There exists a positive constant \(C\) such that

$$\begin{aligned} E_{\mu _{L,E}}[(D_{i,i+1}g)^2] \le C E_{\mu _{L,E}}[ x_ix_{i+1} (\partial _{x_i}g-\partial _{x_{i+1}}g)^2] \end{aligned}$$

for every positive integer \(L, i =1, \ldots , L-1\), and every smooth function \(g:\Sigma _{L,E} \rightarrow \mathbb{R }\).

Proof

By Lemma 12.5,

$$\begin{aligned} E_{\mu _{L,E}}[(D_{i,i+1}g)^2 | \mathcal{F }_{i,i+1}] \le C E_{\mu _{L,E}}[ x_ix_{i+1} (\partial _{x_i}g-\partial _{x_{i+1}}g)^2 | \mathcal{F }_{i,i+1}] \end{aligned}$$

holds. Then, by taking the expectation, we complete the proof.\(\square \)

13 Lie algebra

We prove here that \({\text{ Lie}}\{X_i, Y_{i,i+1}, i=1, \ldots , N\}\) generates the all tangent space of \(\Sigma _{N,E}\). We have used this property in Sect. 9, for the characterization of the finite dimensional closed forms. We have

$$\begin{aligned}{}[X_{j+1}, Y_{j,j+1}] = V^{\prime \prime }(r_{j+1}) Z_{j,j+1} \end{aligned}$$

where

$$\begin{aligned} Z_{i,j} = p_i \partial _{p_j} - p_j \partial _{p_i} \end{aligned}$$

Since \([ Z_{j,j+1}, Z_{j+1,j+2}] = Z_{j,j+2}\) and \(V^{\prime \prime }(r) > \delta >0\), we have that \(Z_{i,j} \in {\text{ Lie}} \{X_i, Y_{i,i+1}, i=1, \ldots , N\}\) for any \(i\) and \(j\).

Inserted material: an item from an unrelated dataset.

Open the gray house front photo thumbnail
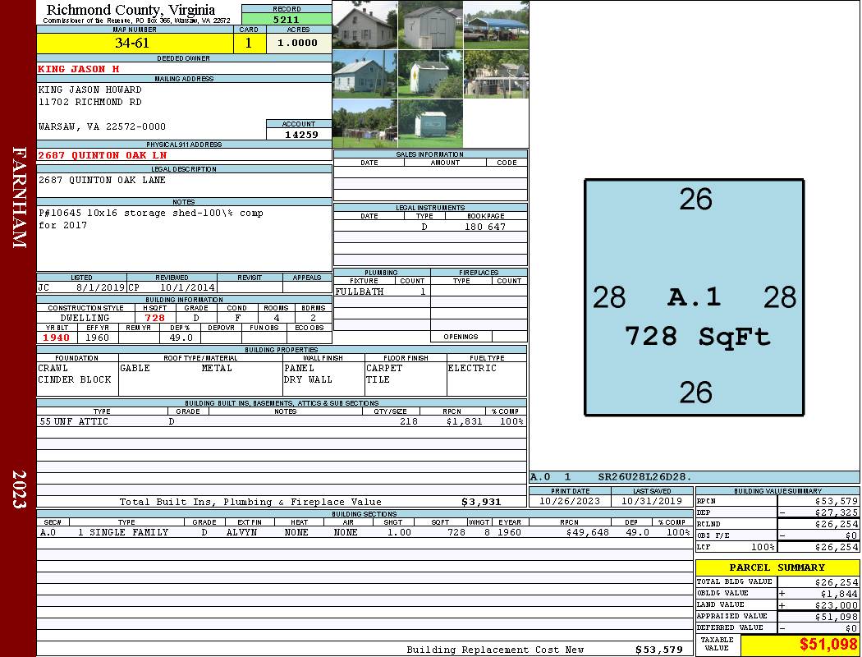The width and height of the screenshot is (862, 657). 365,25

On the other hand \([Z_{j,i}, X_j] = Y_{i,j}\), and we have enough vector fields to generate the all tangent space.

Remark 13.1

By the above argument, it is obvious that \({\text{ Lie}}\{ \{ X_i,i=1, \ldots , N \} \{ Y_{i,i+1}, i=1, \ldots , N-1 \} \}\) also generates the all tangent space of \(\Sigma _{N,E}\).